= The Mystery of Cloomber =

1888 novel by Arthur Conan Doyle

The Mystery of Cloomber is a novel by the British author Sir Arthur Conan Doyle. It was first serialized in the Pall Mall Budget from 30 August to 8 November 1888 and in the Pall Mall Gazette from 10 to 29 September 1888.

The novel depicts a massacre during the First Anglo-Afghan War (1838–1842) and the fate of its perpetrator. An officer of the East India Company decides to slaughter the remnants of the enemy forces, and he also kills a Buddhist priest who tried to prevent the massacre. The priest's students vow to avenge his death, but they are stalking the officer for 40 years instead of immediately killing him. Four decades following the massacre, the officer is a retired general living in Wigtownshire. When the Buddhist priests follow him there, the general resigns himself to his fate and declines offers of help from his prospective son-in-law. The priests either throw their foe into a bottomless pit, or compel him to jump into the pit on his own.

==Plot summary==
The book is narrated by John Fothergill West, a Scot who has moved with his family from Edinburgh to Wigtownshire to care for the estate of his father's half- brother, William Farintosh.

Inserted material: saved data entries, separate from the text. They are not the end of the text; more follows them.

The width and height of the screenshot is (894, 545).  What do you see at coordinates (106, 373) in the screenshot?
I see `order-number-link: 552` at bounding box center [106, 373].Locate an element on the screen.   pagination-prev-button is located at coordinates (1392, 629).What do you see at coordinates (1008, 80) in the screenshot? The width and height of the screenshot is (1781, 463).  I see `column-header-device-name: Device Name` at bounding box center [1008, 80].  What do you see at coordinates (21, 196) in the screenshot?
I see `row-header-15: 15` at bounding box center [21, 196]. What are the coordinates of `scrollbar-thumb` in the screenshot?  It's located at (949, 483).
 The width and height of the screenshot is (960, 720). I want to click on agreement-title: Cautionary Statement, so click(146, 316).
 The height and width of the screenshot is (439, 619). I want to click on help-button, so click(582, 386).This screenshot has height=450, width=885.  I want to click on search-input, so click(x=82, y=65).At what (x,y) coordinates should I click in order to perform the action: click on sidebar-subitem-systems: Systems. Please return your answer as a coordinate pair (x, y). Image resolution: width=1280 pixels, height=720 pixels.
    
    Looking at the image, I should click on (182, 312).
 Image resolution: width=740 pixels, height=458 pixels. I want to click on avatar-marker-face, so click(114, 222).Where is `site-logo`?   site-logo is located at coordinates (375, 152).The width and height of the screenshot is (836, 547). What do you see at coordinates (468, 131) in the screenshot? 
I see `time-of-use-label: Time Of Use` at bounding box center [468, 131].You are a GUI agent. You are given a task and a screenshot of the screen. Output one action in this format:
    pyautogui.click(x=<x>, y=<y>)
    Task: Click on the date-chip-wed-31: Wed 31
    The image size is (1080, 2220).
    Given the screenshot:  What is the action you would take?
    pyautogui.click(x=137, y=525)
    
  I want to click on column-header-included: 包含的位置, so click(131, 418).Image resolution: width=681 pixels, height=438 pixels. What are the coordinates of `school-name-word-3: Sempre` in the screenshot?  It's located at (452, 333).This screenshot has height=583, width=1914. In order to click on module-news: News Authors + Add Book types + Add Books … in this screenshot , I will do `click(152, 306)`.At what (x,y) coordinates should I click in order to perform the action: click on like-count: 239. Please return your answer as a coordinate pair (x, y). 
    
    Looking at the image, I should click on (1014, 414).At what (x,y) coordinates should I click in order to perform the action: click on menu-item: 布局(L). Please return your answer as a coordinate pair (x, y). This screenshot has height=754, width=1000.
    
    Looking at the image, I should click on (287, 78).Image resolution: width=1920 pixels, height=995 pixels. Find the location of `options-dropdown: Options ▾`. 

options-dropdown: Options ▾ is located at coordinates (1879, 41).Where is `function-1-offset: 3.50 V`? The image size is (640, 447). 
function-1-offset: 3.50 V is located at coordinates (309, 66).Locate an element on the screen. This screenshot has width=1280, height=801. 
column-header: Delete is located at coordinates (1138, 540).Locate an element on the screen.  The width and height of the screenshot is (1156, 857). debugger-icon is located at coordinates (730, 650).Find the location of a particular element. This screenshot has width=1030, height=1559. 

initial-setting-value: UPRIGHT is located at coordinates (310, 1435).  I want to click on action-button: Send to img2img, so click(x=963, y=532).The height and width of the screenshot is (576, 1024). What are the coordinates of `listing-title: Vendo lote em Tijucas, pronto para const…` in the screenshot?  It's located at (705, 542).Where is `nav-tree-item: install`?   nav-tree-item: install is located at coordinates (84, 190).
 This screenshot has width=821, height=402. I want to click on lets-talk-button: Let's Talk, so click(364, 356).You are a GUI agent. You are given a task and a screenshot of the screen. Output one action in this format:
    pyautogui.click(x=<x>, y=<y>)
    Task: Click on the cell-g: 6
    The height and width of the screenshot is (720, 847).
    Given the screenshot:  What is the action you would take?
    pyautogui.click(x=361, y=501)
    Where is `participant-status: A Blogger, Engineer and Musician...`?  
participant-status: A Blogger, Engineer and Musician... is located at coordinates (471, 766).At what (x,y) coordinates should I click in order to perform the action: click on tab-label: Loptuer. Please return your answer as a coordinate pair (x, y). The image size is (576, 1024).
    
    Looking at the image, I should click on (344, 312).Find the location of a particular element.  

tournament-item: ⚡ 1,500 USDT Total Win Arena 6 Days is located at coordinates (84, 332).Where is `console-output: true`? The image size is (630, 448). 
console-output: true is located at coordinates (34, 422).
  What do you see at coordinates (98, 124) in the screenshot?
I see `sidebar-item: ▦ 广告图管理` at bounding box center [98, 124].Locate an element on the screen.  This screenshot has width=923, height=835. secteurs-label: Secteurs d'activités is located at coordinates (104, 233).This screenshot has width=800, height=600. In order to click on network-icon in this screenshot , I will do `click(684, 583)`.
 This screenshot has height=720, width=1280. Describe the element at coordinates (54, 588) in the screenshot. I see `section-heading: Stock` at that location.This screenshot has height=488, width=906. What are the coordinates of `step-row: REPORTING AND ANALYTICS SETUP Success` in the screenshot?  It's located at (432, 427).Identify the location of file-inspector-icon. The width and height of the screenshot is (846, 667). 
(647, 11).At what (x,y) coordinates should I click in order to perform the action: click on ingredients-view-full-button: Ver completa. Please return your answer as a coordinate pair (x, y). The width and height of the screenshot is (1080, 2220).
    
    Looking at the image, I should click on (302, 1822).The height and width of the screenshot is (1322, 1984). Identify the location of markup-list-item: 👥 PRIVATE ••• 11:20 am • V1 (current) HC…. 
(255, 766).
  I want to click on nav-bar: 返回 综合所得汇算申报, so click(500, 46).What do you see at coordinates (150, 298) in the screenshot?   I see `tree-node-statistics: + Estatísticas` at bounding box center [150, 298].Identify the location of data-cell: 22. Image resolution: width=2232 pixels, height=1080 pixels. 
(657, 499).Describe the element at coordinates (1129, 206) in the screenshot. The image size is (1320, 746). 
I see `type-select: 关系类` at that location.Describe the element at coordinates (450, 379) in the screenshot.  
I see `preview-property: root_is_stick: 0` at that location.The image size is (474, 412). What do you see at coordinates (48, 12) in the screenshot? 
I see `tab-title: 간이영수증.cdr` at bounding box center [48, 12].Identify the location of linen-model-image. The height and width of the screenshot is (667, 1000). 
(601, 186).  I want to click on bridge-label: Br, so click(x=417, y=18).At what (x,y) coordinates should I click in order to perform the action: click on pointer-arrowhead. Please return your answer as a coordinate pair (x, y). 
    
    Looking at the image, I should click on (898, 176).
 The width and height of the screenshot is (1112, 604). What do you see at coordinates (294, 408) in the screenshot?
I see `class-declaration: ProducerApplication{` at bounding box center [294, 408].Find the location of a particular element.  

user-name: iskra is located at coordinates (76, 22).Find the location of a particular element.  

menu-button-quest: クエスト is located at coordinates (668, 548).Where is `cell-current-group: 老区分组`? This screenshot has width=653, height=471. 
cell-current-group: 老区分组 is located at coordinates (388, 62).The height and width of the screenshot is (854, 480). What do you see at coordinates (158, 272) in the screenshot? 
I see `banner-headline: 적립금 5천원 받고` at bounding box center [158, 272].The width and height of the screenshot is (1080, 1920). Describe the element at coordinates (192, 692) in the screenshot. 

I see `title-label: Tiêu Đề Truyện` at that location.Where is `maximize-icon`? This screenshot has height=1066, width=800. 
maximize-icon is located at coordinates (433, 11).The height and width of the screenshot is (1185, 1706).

Near their residence, Branksome, is Cloomber Hall, for many years untenanted. After a little while it is settled in by John Berthier Heatherstone, late of the Indian Army. General Heatherstone is nervous to the point of being paranoid. As the story unfolds, it becomes evident that his fears are connected with some people in India whom he has offended somehow. People hear a strange sound, like the tolling of a bell, in his presence, which seems to cause the general great discomfort. Every year his paranoia reaches its climax around October 5, after which date his fears subside for a while. After some time there is a shipwreck in the bay and among the survivors are three Buddhist priests who had boarded the ship from Kurrachee.

When John Fothergill West tells the general (to whose daughter Gabriel he is engaged) about the priests, he resigns himself to his fate and refuses any help from West. One night the three Buddhist priests summon General Heatherstone and Colonel Rufus Smith (who had been together with the general in India and apparently was under the same threat that was faced by the general) out of Cloomber Hall. With their psychic powers, they have a complete hold over the two erstwhile soldiers. The priests take them through the marshes to the Hole of Cree, a bottomless pit in the centre of the marsh and either throw the soldiers in or order them to jump in. The General had given his son a parcel and instructed him to hand it over to West in case of his death or disappearance. When West opens the parcel he finds a letter and some old papers. In the letter the general tells West to read the papers, which are pages from a diary that the general had kept in his days in the army of the English East India Company. As West reads the papers he understands the mystery of Cloomber. When he was in the army forty years ago, during the First Afghan War, the general was fighting against the Afridis in the passes of the Hindu-Kush.

After defeating the Afridis in a battle, he chases them to a cul de sac to slaughter them. As the general was closing in on the remnants of the enemy forces, an old man emerges from a cave and stops him from killing them. The general, together with Rufus Smith, kills the old man and proceeds with the massacre. As it turns out, the old man was an arch-adept, who had reached the zenith of Buddhist priesthood. His chelas (students) vow to avenge his death. The three chelas let the general live on for forty years to prolong his misery. The sound that appeared to emanate from above the general's head was the tolling of the astral bell by the chelas to remind him that wherever he goes, he will never escape their wrath.